Closed KojimaIsBad closed 2 years ago

KojimaIsBad commented 2 years ago

I tried to train RawNet2 on VoxCeleb2 dataset with default settings. But I found that one epoch on average takes about 2.5 hours. By observing GPU activity, I found that most of the time GPU is waiting for data IO. To reduce GPU waiting time, I tried to increase args "num_workers" and "prefetch_factor" in PyTorch DataLoader,but the data loading time just did not decrease. My hardware: 3*RTX3090,128G Memory,HDD disk.

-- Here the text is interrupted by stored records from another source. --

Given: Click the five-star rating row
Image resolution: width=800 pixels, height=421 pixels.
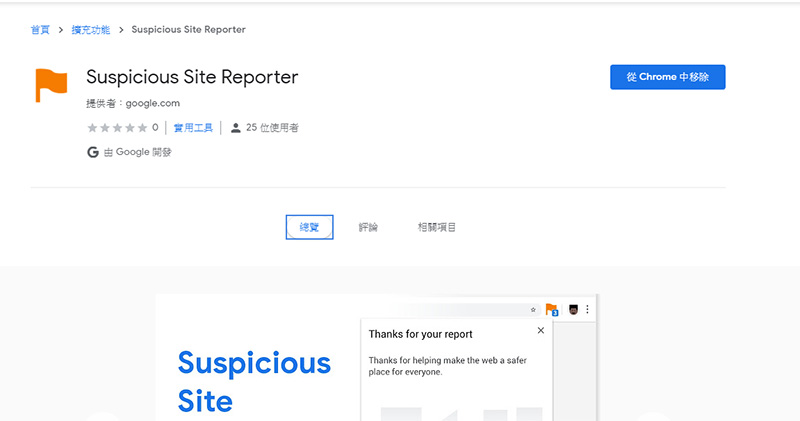Looking at the screenshot, I should pyautogui.click(x=116, y=128).
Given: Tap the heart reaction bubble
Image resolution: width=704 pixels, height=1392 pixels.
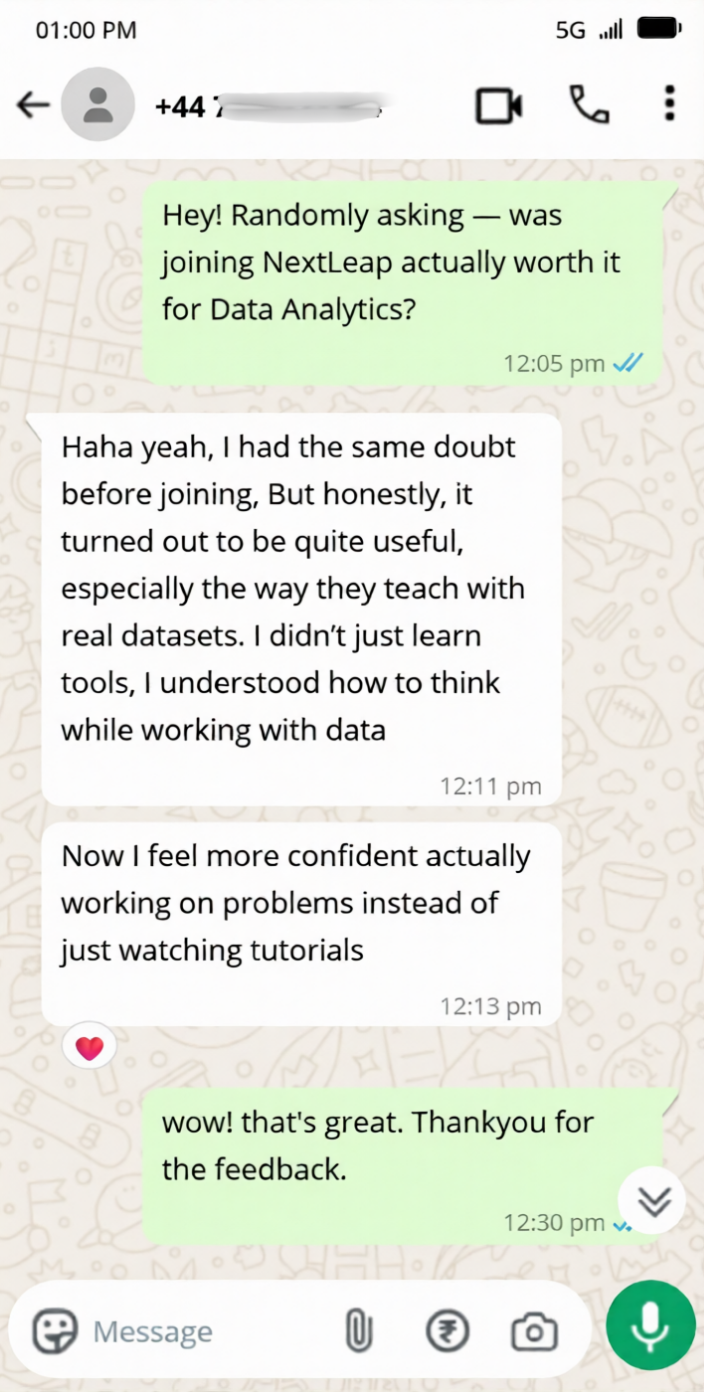Looking at the screenshot, I should 90,1048.
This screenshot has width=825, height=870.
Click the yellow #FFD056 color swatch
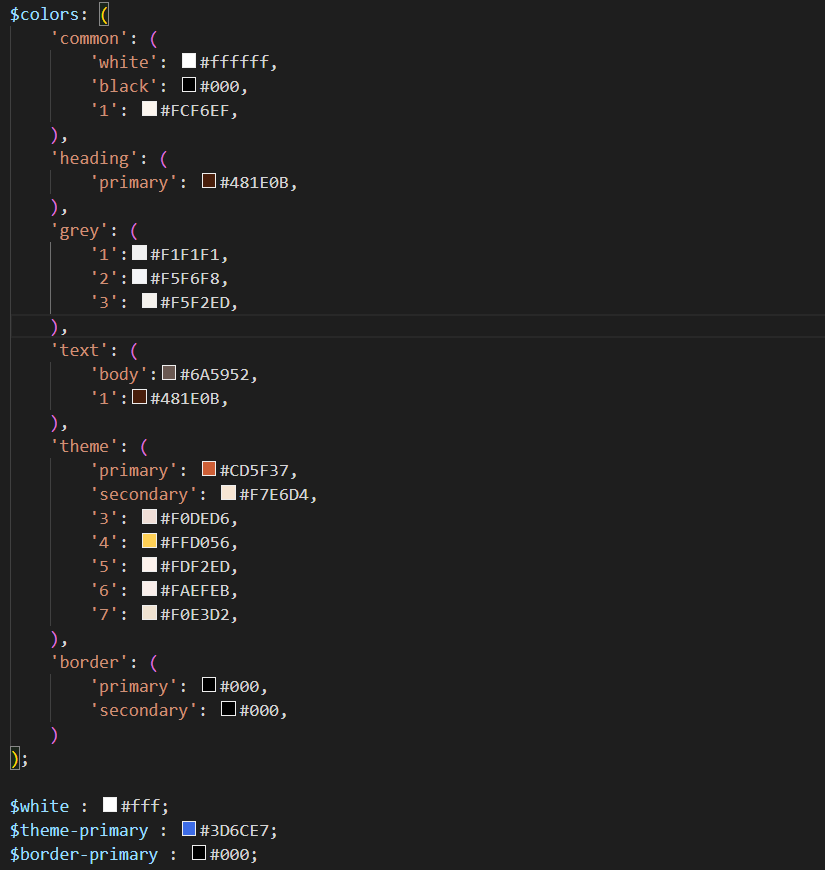pos(149,542)
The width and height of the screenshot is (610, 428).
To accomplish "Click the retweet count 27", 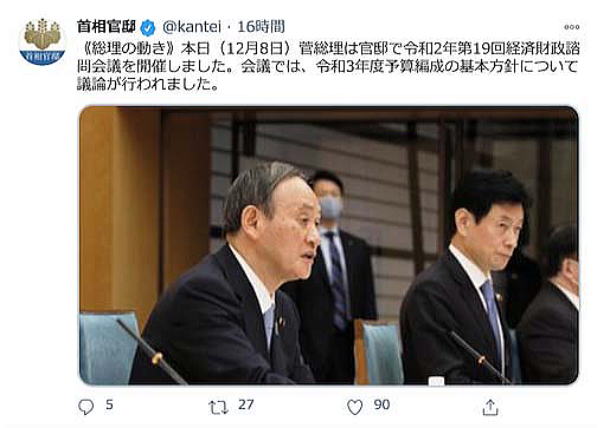I will tap(246, 405).
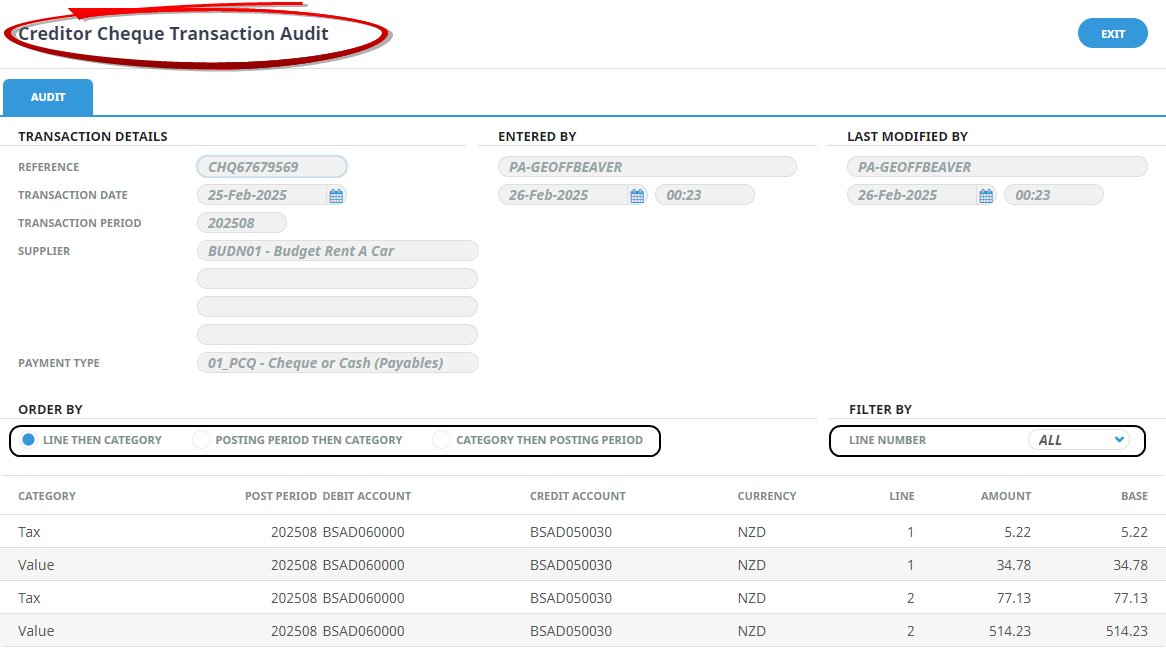Open the Entered By date calendar picker
The height and width of the screenshot is (671, 1166).
pyautogui.click(x=637, y=195)
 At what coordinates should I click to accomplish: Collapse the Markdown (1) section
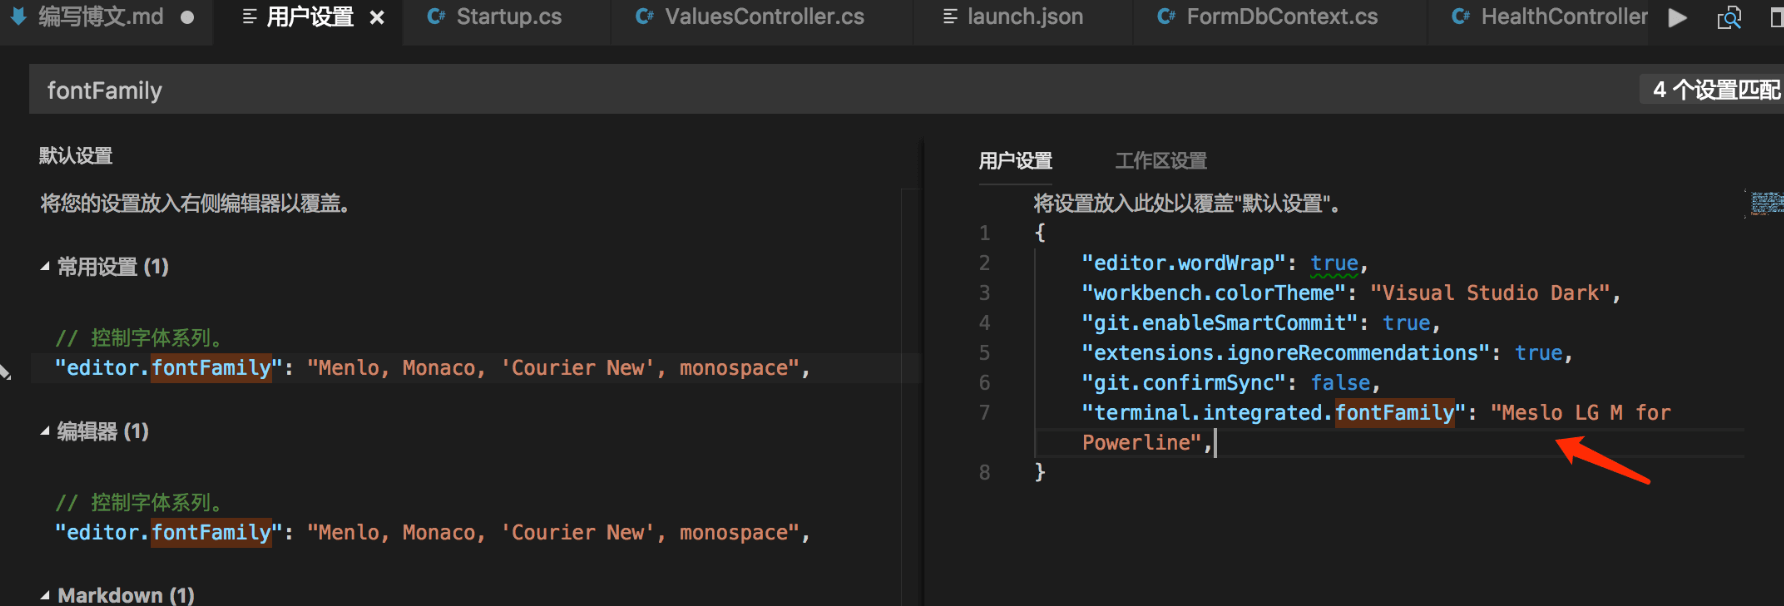(x=45, y=595)
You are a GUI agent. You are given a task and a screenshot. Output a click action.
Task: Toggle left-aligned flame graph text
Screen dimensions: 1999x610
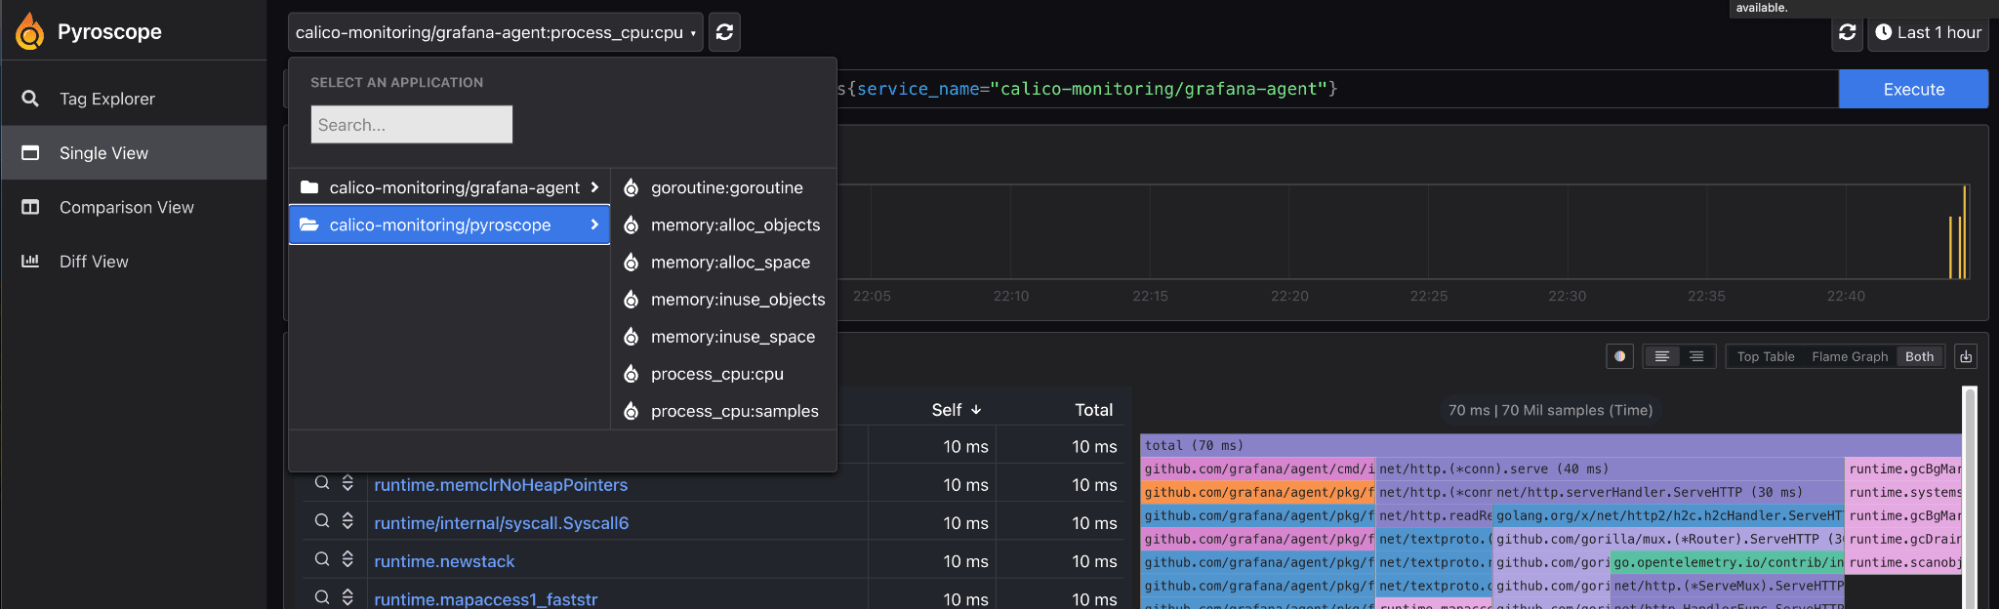(1661, 356)

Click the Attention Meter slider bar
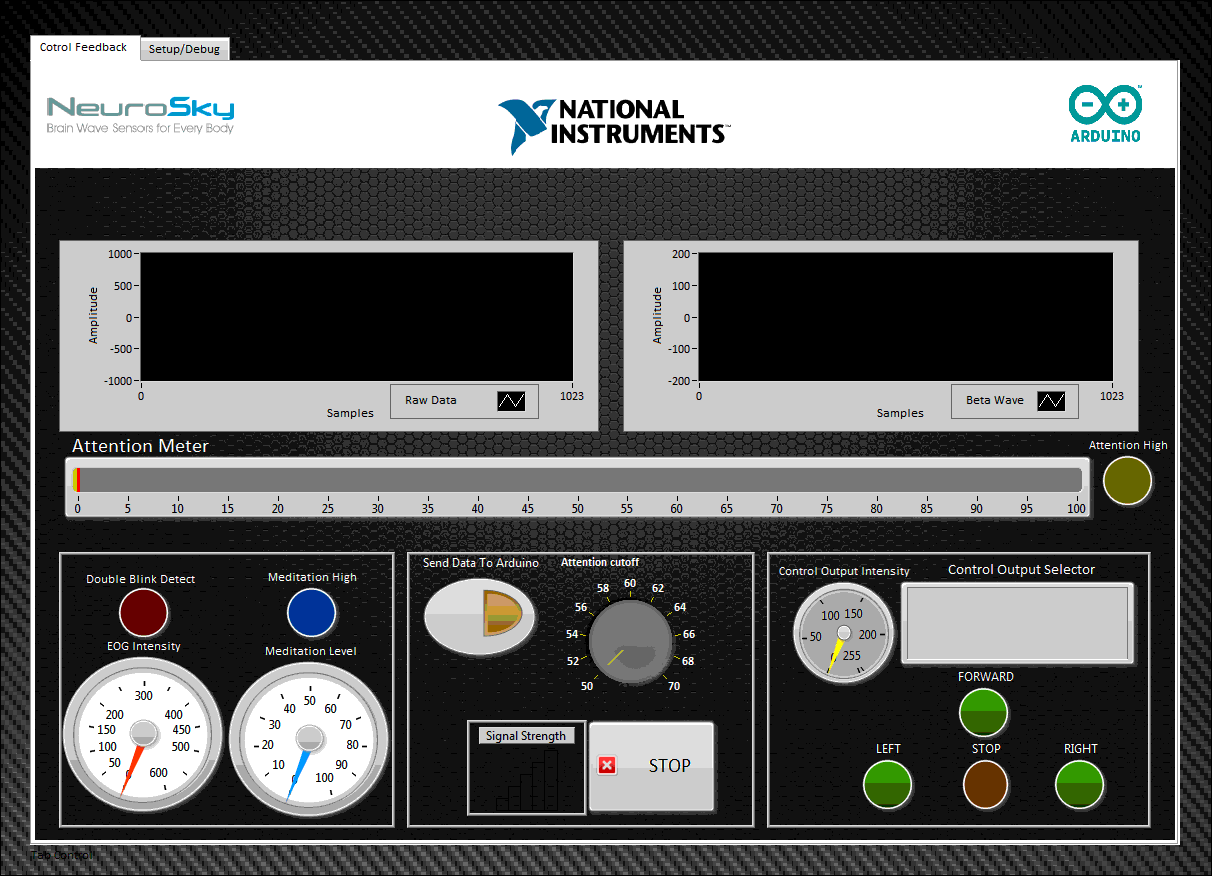[578, 480]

  1. I wonder if you used a SSD when training the network? And how long one epoch takes when you train RawNet2?
  2. Do you have some advice on decreasing IO time? Thanks.
Jungjee commented 2 years ago

Hi, KojimalsBad

yes. I don't recall precisely, however, it should take no more than an hour If your RAM supports, the best would be to move the data to your RAM to avoid reading from a HDD. One question is, did you not have other issues when training other models? I think this issue would also happen in other cases as well.

KojimaIsBad commented 2 years ago

Thanks. I copied VoxCeleb1 to RAM and trained RawNet2 on it, then the training time dropped a lot. However, I cannot move the entire VoxCeleb2 to my RAM, maybe I need a new SSD.